18. No Country For Old Men- The Coen Brothers return to form with this excellent (but lamentably rote) take on Cormac McCarthy’s apocalyptic western. It’s thrilling to see McCarthy’s characters and bleak scenarios come to life and exhilarating to see the mastery at which the Coen’s create this world where a set I his ways sheriff must witness the ultimate evil as he tracks a hired killer (Javier Bardem) chase a good man (Josh Brolin) who has stumbled into a bad situation. The chase that follows is alternatively thrilling, terrifying, heartbreaking and on rare occasion quite funny. Brilliant performances abound across a landscape beautifully shot by Roger Deakins.
The Sickness Scene: Josh Brolin’s Llewlyn thinks he has a moment of rest at a hotel, then the light goes out in the hallway…then things get REALLY bad.
The Sickness Performance: Javier Bardem plays the embodiment of evil itself. Oh and evil has a Prince Valiant haircut, just FYI.

17. Beowulf- The breathtaking innovation of Robert Zemeckis made this a spectacle to savor in 3D, but what puts it on the list is the fiercely clever script by the unlikely duo of Roger Avary and Neil Gaiman. This is myth-making the way it deserves to look: big, impressive and bold to the point of ridiculousness. It takes the time to have its characters consider things like legacy, parenting, desire, religion and getting older. Even with the occasional technical gaffes (the ladies aren’t particularly accurate likenesses, except for Angelina) the film remains a remarkable achievement and by far gave me the most bang for my action buck of any film this year.
The Sickness Scene: Beowulf retells the story of how he lost a swimming contest and it’s AMAZING!
The Sickness Performance: Crispin Glover speaking in olde English despite looking like the spawn of a mole and a half eaten fish still gives an amazing performance as Grendel.

16. The Darjeeling Limited- People knock Wes Anderson at this point for his films being stylistically similar but I think it’s a fairly foolish criticism as filmmakers rarely have it so together by their fifth film. Anderson should hardly be penalized for having a recognizable voice and vision, especially when tackling something that he’s never dealt with before in his films, religion. Through the familiar prism of a family on the outs Anderson tackles has his brothers attempt to find spirituality and manage to find it in a variety of ways and modes. While the film may only be dealing with one specific sector of practice it nails the complex duality between the superficial practices involved in ritual and the depth that can be found in tackling these rituals in the right context.
The Sickness Scene: Got to be the pivotal scene on the bridge that prompted Terry Wunder to ask “Save a boy?”
The Sickness Performance: After working very hard to get me to find him completely annoying in Hollywoodland and King Kong, Adrien Brody remind me why I enjoy him in the first place. He’s capable of hitting the wry comedic beats and then seamlessly transitioning to devastating melancholy.
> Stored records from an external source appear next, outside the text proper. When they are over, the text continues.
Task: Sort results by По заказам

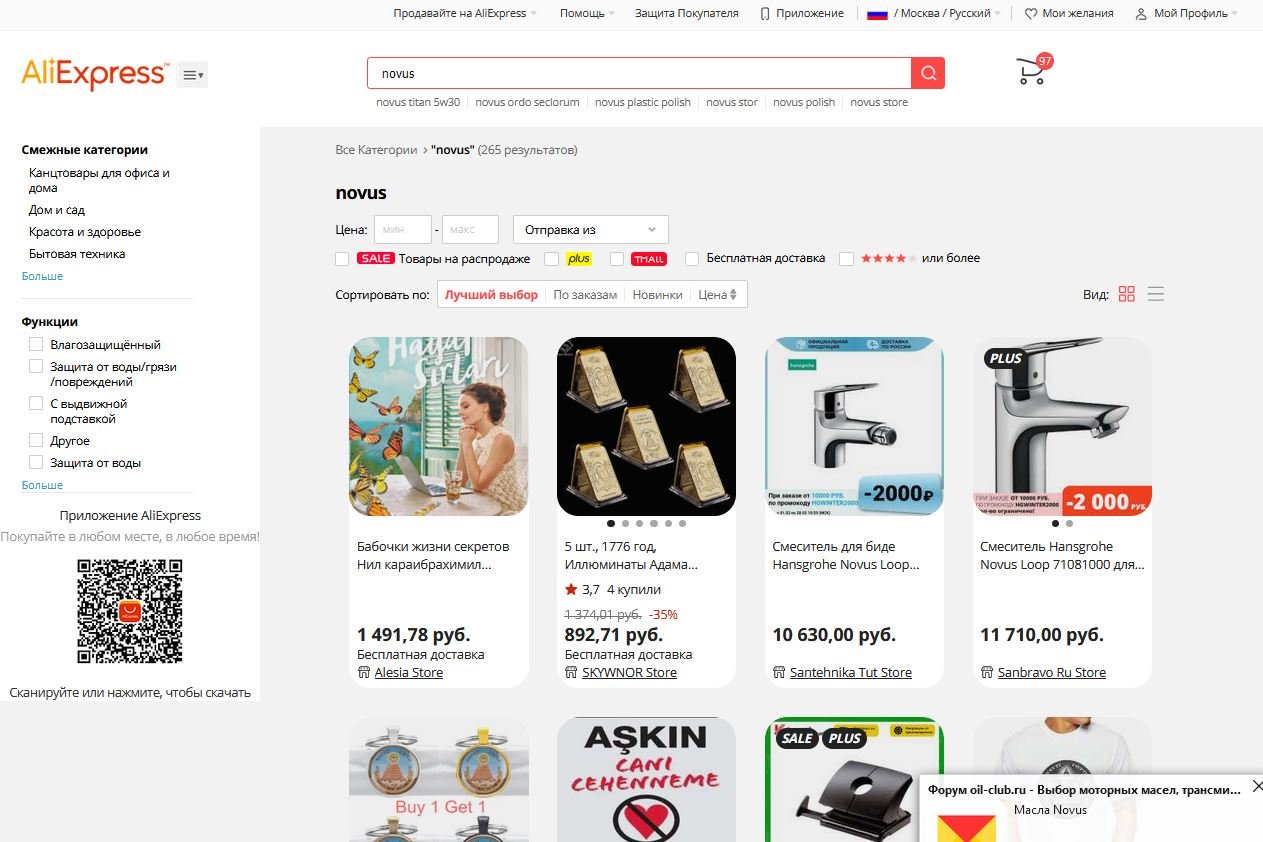Action: click(585, 294)
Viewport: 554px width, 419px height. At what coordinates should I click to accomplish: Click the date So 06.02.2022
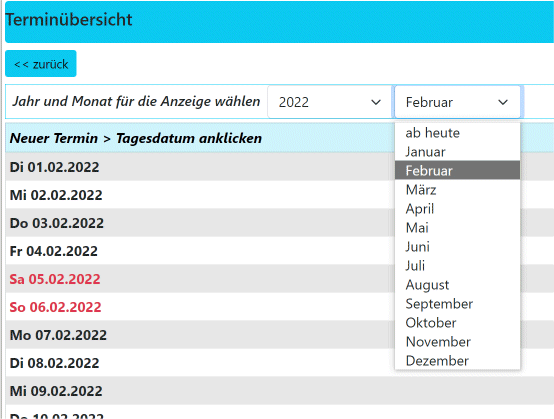pos(55,307)
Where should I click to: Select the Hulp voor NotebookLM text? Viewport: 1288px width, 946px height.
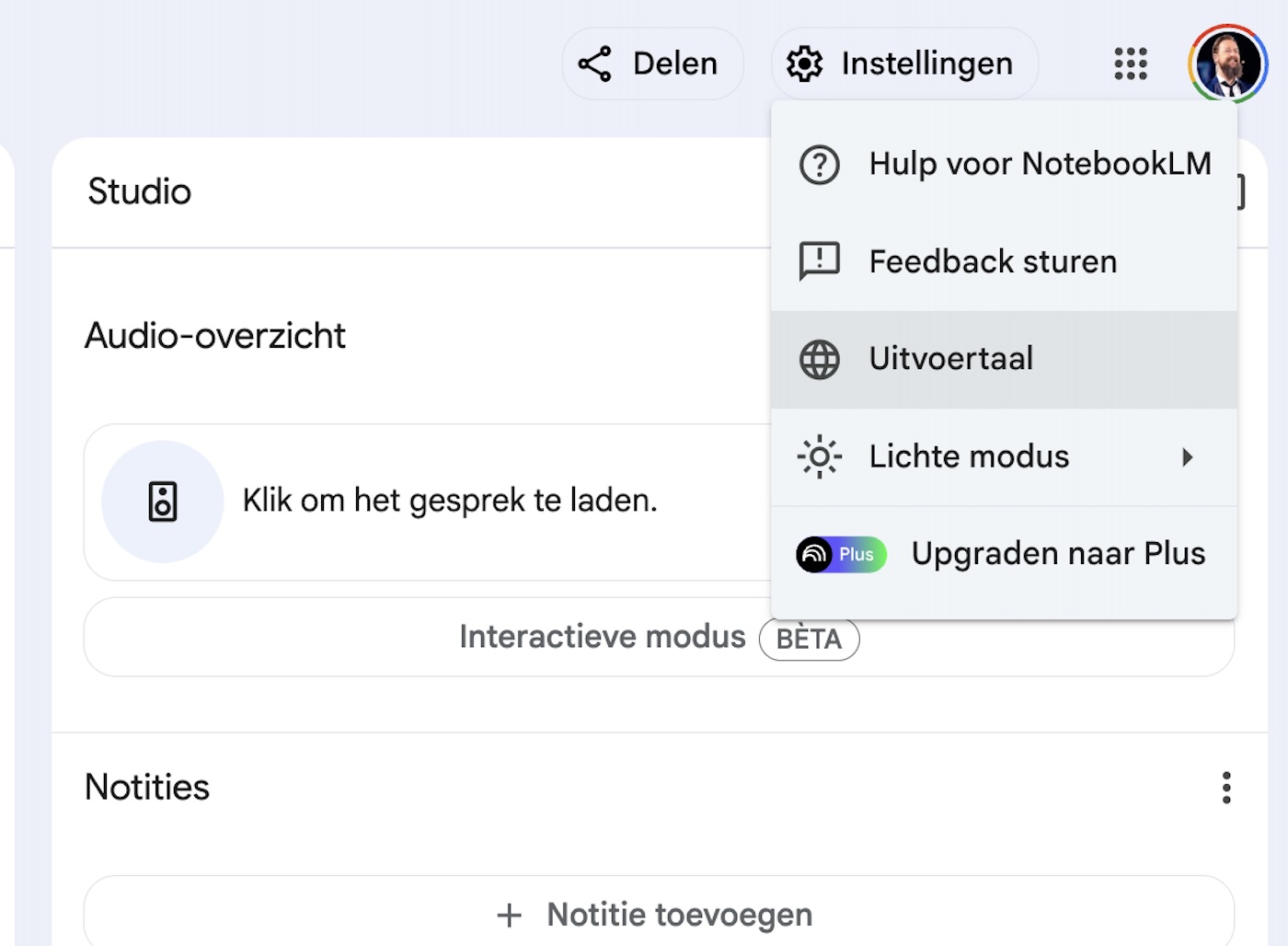pos(1040,164)
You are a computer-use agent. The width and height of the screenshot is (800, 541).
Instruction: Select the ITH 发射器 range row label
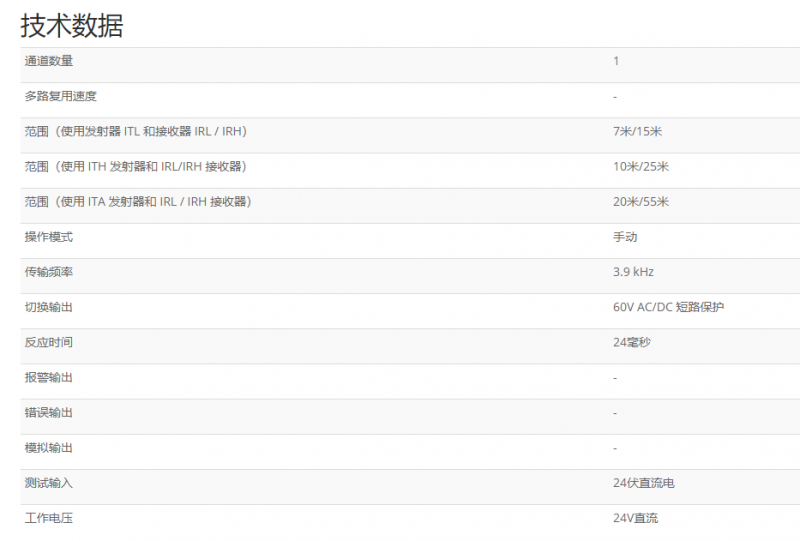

15. Zodiac- The style informs the content in David Fincher’s obsessive tale about obsession. Turning the standard police procedural on its head, Finchner’s film practically bombards you in minutiae getting you as invested in the case as the characters themselves. There’s so much material that one viewing may not be enough to absorb all the characters, scenarios and theories. The case starts and stops, goes cold and then resets itself making the proceedings sometimes seem rocky but I wouldn’t be surprised that each time I watch it my fondness for it grows. It may not be as fun as Seven but Zodiac certainly ramps up the thrills as well as its predecessor does. Its not often that a movie makes you feel smarter for having watched it.
The Sickness Scene: The Zodiac killer ruins a picnic way worse then any bunch of ants could.
The Sickness Performance: My heart says Downey Jr. but my head cries out for Ruffalo as David Toschi, who starts the movie confident (he is after all the model for Bulitt) but by the end is left a shaken hollow man.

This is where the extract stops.